=== Material for this task ===
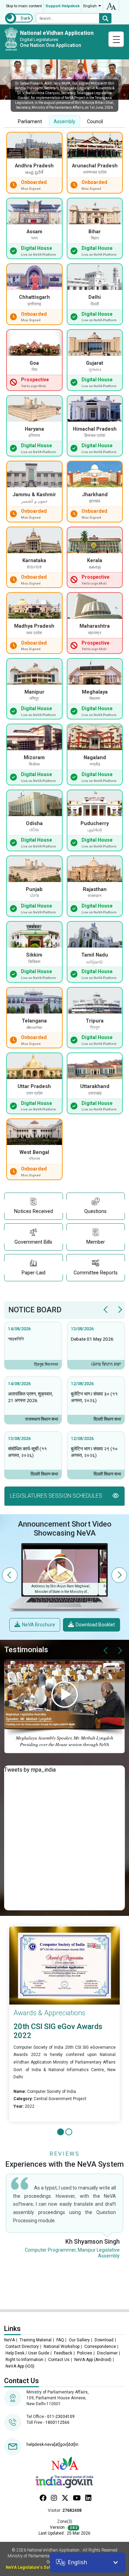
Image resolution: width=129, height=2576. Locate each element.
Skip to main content (24, 6)
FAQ (60, 2340)
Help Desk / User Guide (27, 2353)
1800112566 (57, 2422)
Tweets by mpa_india (30, 1769)
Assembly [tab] (64, 121)
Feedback (63, 2353)
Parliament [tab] (30, 121)
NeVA (9, 2340)
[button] (64, 1496)
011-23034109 (61, 2416)
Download (104, 2340)
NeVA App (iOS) (20, 2366)
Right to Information (24, 2359)
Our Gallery (79, 2340)
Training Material (36, 2340)
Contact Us (58, 2359)
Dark (25, 18)
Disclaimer (107, 2353)
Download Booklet (95, 1624)
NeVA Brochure (38, 1624)
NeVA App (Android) (92, 2359)
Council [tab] (95, 121)
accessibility (111, 6)
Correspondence (100, 2346)
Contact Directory (22, 2346)
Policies (84, 2353)
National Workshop (61, 2346)
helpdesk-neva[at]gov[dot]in (52, 2444)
===
### Exercise description
The response should be an exact copy of the lines from the one with "Assembly [tab] (64, 121)" through the end of the data, with no other text.

### Result of the task
Assembly [tab] (64, 121)
Feedback (63, 2353)
Parliament [tab] (30, 121)
NeVA (9, 2340)
[button] (64, 1496)
011-23034109 (61, 2416)
Download (104, 2340)
NeVA App (iOS) (20, 2366)
Right to Information (24, 2359)
Our Gallery (79, 2340)
Training Material (36, 2340)
Contact Us (58, 2359)
Dark (25, 18)
Disclaimer (107, 2353)
Download Booklet (95, 1624)
NeVA Brochure (38, 1624)
NeVA App (Android) (92, 2359)
Council [tab] (95, 121)
accessibility (111, 6)
Correspondence (100, 2346)
Contact Directory (22, 2346)
Policies (84, 2353)
National Workshop (61, 2346)
helpdesk-neva[at]gov[dot]in (52, 2444)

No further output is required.